#### SOURCE DATA

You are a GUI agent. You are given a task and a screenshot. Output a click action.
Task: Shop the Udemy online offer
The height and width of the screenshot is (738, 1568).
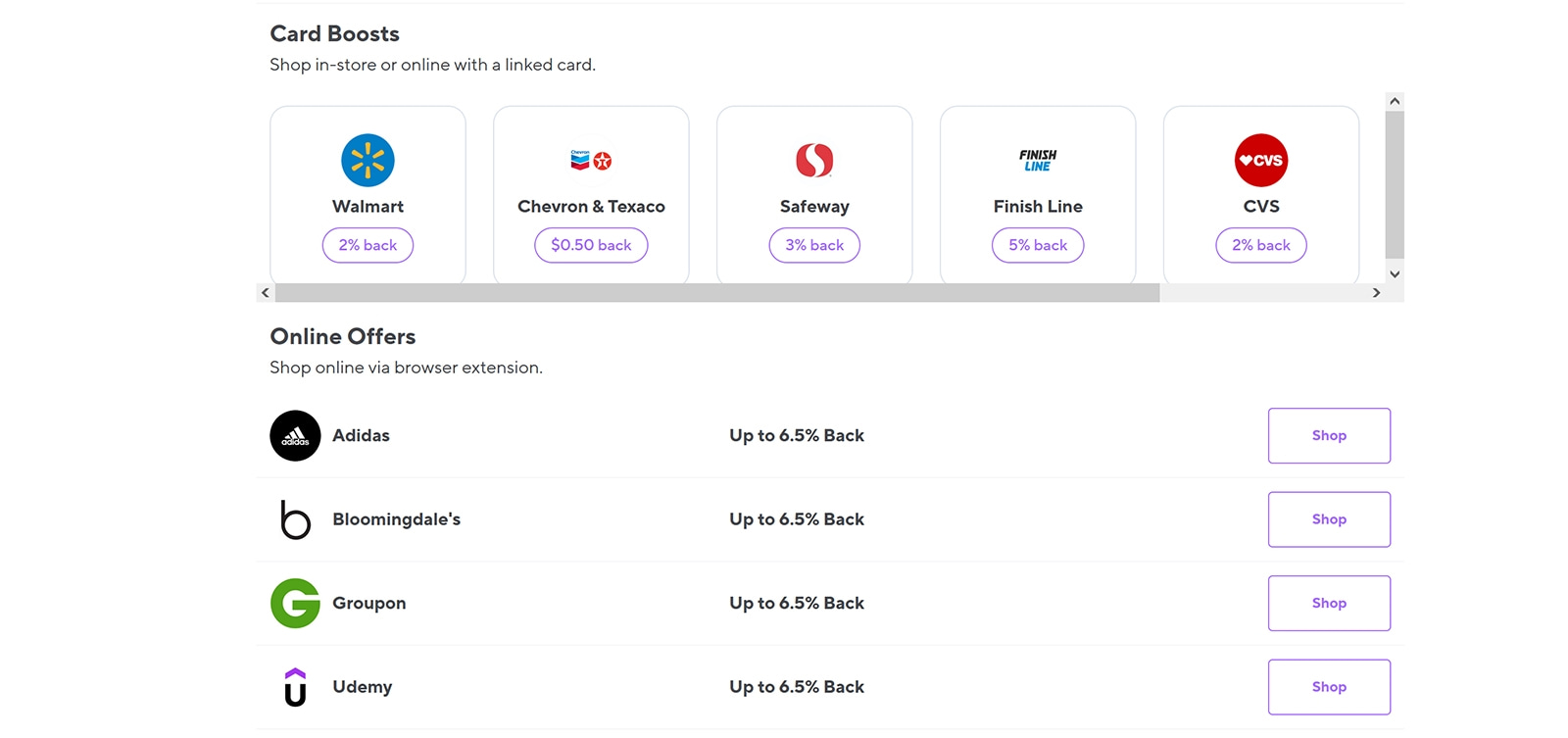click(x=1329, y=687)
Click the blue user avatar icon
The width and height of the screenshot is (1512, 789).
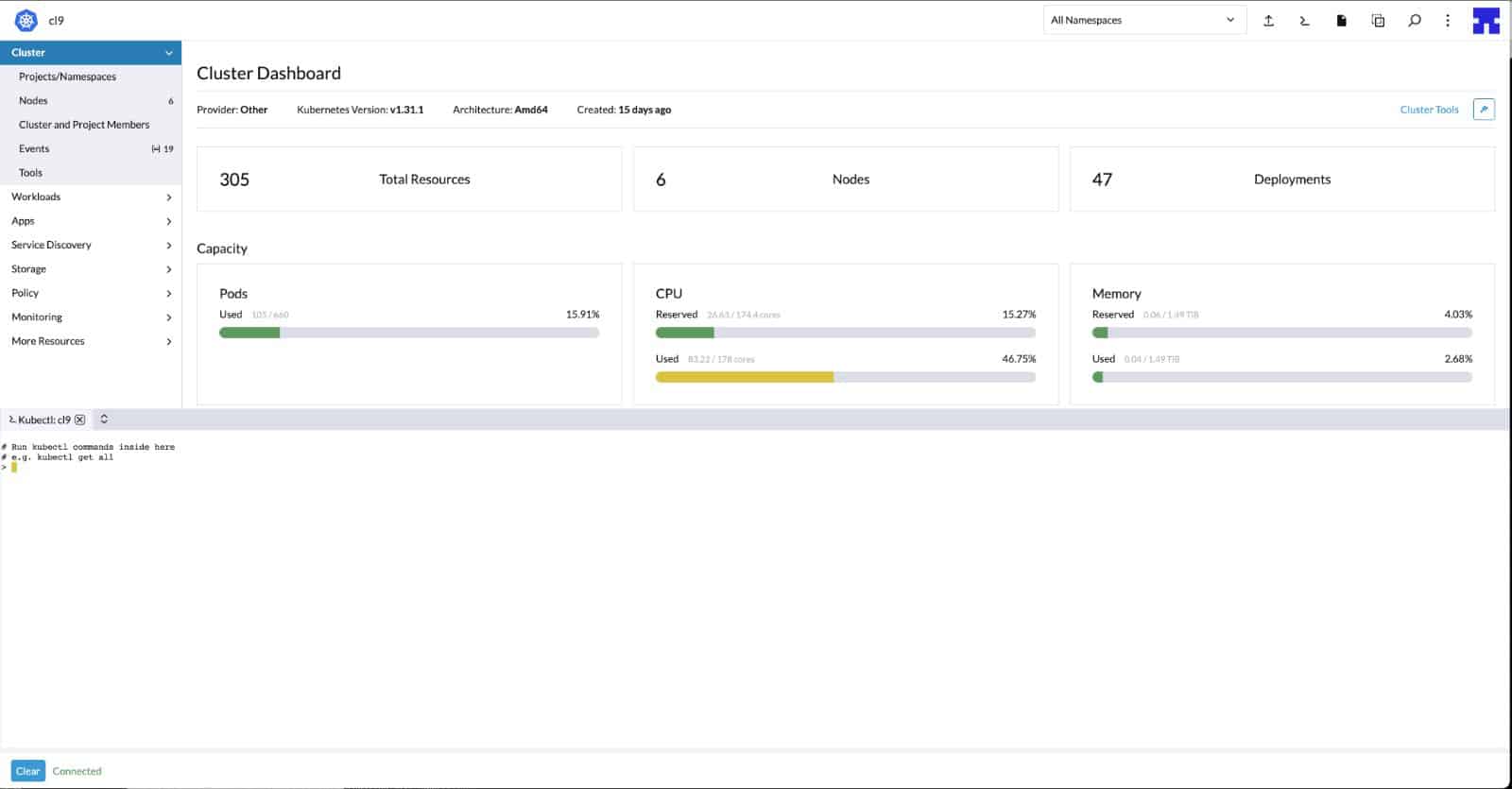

########

GIVEN PROBLEM. Change each "screenshot" in the entries above to "image" and leave every other word unchanged. Give the lines back without the pictures.

ANSWER TO THE TASK.
You are a GUI agent. You are given a task and a image. Output a click action.
Task: Shop the Udemy online offer
The height and width of the image is (738, 1568).
click(x=1329, y=687)
Click the blue user avatar icon
The width and height of the image is (1512, 789).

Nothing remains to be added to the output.